From: "glen herrmannsfeldt" <[email protected]> Sent: Tuesday, 30 August 2011 6:14 PM
The book "Computer Architecture: Concepts and Evolution" by Blaauw and Brooks has many descriptions on how instructions got to be the way they did. The book covers a wide variety of machines, though S/360 is a favorite example. (Blaauw was the main designer of S/360, so it isn't so surprising.) There is a small description of EDIT in section 5.1.3. They trace back to "Store for Print" on the 702. Then explain that EDIT
The instruction is ED, not EDIT,; its companion is EDMK.

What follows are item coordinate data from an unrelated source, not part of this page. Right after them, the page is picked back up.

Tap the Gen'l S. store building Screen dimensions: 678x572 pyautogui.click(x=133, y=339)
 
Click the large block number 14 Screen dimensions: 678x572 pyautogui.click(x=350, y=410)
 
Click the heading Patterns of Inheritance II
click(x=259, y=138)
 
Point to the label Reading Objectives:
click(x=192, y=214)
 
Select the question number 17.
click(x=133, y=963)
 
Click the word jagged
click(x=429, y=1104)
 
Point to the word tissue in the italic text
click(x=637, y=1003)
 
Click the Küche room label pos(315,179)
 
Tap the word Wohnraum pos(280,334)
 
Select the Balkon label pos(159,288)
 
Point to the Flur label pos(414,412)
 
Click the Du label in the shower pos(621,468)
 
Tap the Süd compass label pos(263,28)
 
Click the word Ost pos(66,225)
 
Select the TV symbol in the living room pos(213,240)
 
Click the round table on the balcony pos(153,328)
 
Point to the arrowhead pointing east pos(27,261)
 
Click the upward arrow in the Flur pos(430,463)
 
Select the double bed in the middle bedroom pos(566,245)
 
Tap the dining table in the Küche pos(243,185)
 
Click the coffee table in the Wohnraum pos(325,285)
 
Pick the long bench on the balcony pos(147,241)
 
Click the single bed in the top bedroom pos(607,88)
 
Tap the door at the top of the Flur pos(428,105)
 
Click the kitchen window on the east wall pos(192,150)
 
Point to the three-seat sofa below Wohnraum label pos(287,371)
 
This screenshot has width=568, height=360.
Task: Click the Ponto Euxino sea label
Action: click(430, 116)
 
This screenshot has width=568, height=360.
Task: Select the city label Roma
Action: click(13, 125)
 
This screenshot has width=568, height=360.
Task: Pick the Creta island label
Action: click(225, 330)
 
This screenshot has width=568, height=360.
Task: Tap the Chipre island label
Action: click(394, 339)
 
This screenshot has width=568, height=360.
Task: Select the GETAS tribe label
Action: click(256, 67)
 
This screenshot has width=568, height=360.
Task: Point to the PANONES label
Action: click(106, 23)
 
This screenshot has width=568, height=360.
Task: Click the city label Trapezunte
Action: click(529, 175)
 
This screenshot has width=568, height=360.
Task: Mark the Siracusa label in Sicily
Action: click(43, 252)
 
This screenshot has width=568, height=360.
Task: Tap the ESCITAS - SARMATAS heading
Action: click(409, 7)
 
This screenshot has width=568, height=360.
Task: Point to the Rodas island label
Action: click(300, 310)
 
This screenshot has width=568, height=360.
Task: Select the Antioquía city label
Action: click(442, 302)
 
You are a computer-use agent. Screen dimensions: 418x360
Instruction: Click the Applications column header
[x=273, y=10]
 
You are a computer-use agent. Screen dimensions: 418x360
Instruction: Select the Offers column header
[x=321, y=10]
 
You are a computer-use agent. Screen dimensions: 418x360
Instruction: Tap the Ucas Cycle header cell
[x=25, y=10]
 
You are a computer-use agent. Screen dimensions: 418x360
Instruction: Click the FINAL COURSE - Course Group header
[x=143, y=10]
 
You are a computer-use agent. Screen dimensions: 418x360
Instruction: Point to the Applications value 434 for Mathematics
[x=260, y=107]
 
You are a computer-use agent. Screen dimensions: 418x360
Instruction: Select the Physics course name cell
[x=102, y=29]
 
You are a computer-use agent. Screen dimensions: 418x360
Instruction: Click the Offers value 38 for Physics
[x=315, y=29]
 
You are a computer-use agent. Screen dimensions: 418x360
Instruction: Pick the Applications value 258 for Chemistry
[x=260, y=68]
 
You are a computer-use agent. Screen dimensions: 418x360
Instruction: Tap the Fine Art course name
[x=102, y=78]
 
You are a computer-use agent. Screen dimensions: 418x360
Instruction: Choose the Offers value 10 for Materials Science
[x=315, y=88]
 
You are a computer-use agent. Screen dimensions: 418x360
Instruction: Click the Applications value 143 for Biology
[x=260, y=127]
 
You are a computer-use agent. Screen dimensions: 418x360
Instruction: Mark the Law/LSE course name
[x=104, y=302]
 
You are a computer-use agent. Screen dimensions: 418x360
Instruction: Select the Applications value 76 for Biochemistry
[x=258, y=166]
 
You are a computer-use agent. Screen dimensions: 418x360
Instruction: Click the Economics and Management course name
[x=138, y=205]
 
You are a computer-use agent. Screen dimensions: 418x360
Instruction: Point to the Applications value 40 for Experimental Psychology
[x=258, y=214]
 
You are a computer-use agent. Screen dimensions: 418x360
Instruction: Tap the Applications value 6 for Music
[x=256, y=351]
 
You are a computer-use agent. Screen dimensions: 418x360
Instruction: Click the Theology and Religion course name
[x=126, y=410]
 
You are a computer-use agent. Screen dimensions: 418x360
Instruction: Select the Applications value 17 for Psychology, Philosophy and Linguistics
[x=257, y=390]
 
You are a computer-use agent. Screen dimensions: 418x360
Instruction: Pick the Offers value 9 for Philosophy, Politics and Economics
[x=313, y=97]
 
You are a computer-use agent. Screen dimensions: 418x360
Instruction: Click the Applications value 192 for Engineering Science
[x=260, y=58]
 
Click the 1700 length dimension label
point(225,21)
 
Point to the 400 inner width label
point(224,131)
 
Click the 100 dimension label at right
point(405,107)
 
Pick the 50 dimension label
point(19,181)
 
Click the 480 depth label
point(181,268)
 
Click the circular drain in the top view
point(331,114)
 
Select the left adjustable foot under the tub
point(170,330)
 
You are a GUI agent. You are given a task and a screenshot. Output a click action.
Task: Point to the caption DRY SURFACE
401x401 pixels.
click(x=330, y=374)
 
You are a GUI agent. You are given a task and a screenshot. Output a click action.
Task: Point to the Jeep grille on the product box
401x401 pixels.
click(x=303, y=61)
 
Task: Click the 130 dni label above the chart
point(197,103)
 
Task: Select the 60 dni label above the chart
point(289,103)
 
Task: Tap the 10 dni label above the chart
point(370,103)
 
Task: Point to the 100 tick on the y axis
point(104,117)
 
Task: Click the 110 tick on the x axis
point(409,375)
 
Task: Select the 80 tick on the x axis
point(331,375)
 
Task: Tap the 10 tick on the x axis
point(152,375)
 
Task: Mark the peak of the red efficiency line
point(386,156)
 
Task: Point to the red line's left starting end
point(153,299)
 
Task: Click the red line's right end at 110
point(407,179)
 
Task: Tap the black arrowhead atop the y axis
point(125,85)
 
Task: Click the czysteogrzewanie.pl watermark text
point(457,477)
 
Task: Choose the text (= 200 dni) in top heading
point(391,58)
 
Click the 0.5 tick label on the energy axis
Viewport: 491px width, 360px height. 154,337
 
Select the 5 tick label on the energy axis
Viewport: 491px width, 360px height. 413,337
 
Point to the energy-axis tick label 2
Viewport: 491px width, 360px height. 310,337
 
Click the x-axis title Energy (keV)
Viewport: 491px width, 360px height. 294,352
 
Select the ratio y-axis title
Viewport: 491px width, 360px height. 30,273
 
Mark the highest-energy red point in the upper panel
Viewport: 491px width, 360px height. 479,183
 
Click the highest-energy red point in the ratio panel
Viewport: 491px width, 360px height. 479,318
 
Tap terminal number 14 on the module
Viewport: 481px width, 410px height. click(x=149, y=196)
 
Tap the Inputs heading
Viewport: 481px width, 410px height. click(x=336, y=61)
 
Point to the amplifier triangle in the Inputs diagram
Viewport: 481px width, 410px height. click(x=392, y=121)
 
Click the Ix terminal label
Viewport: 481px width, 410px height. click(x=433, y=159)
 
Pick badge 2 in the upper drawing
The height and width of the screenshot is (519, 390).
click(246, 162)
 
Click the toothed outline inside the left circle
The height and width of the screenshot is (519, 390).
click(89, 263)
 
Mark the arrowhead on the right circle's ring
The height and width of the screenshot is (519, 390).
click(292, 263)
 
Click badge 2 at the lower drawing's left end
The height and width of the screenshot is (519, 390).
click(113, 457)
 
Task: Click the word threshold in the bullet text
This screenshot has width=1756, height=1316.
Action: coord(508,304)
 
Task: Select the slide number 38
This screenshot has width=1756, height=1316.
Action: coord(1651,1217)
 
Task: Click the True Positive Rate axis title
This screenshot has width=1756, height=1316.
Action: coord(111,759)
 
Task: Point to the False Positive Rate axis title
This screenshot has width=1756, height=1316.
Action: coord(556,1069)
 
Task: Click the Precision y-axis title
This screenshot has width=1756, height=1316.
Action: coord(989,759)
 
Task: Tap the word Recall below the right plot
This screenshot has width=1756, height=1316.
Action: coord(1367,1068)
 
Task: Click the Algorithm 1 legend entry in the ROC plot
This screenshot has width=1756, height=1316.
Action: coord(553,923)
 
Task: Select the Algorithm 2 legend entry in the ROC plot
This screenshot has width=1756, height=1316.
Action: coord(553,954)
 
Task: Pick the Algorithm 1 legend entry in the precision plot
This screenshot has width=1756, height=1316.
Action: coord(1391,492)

is rarely used by COBOL or Fortran for print conversions,
That's probably because the instruction was optional on the small early models of S/360 and the software was written to use basic instructions. Nevertheless, there's no reason for not using it, because the small machines that didn't have those instructions have long since passed to computer heaven. That said, I understand that IBM 360 compilers didn't use TRT, which IIRC was a standard instruction. BTW, EDMK was used for all decimal output in the optimising XPL compiler.
and that it is best that it should be left out of instruction sets.
A bad recommendation, because so much is done by ED and EDMK, and with little effort and even less overhead compared with alternatives.
If you like asking questions like that, especially for a variety of different machines, you should get the book.
I wouldn't bother, if that is the level of its advice.